But Britain’s attorney general, Geoffrey Cox, dealt her a blow, saying the assurances she had been given still meant the United Kingdom could be locked in the bloc’s orbit after Brexit - the most controversial issue for pro-Brexit lawmakers.

“The legal risk remains unchanged,” Cox said. “However, the matter of law affecting withdrawal can only inform what is essentially a political decision that each of us must make.”

Sterling fell as much as 2 U.S. cents on Cox’s advice on the basis that it reduced the chance that May’s deal would win over parliament, which on Jan. 15 rejected it by a historic 432 votes to 202. [GBP/]

“THE END OF THE ROAD”

Opposition to May’s deal among members of the Conservative Party derives from a belief that it does not offer the clean break from the European Union that many voted for.

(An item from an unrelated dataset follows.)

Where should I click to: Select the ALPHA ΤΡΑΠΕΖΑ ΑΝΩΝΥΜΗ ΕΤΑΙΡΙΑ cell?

The main pro-Brexit faction in May’s party, the European Research Group, said it did not recommend voting for her deal.

Former foreign minister Boris Johnson, one of the leaders of the Brexit campaign, said May’s deal was dead and Britain should now leave the EU without an agreement to cushion the effects.

“This deal has now reached the end of the road. If it is rejected tonight, I hope that it will be put to bed,” he told parliament.

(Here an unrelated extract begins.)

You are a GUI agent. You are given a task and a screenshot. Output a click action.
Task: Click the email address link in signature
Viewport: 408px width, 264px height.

The main sticking point is the so-called Irish border backstop, an insurance policy aimed at avoiding controls on the border between the British province of Northern Ireland and EU-member Ireland after Brexit.

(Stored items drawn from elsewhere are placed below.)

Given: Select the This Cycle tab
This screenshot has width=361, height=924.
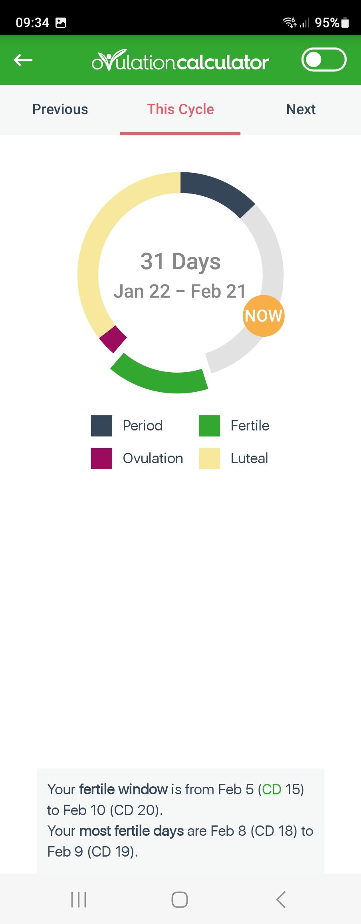Looking at the screenshot, I should click(181, 109).
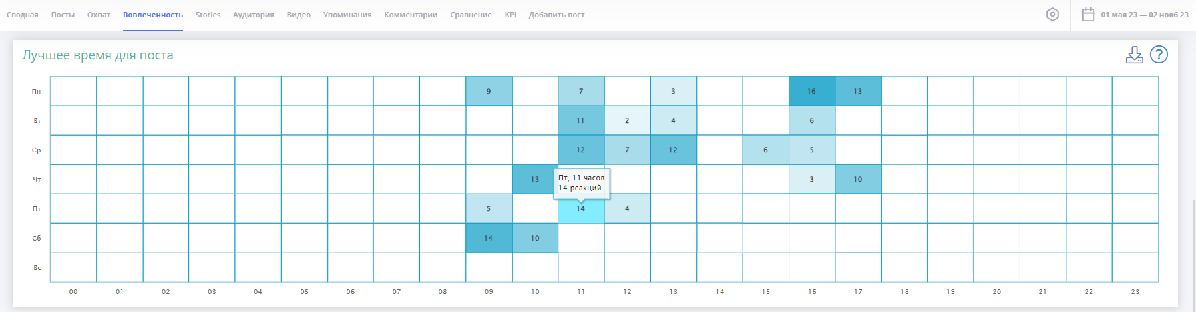Click the calendar icon beside the date range

[1088, 15]
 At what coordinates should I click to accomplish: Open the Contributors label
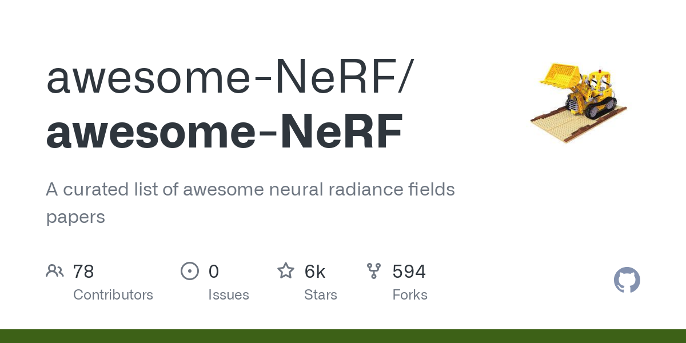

Brexit-supporting lawmakers expressed suspicion at the haste of May’s last-minute assurances and suggested a delay to allow sufficient analysis of them and Cox’s advice.

Nigel Dodds, the DUP’s parliamentary leader, said the assurances would still trap the United Kingdom in the EU’s orbit.

For its part, the EU fears that if there is no backstop, an open border between the United Kingdom and Ireland will amount to an open door into the EU’s single market.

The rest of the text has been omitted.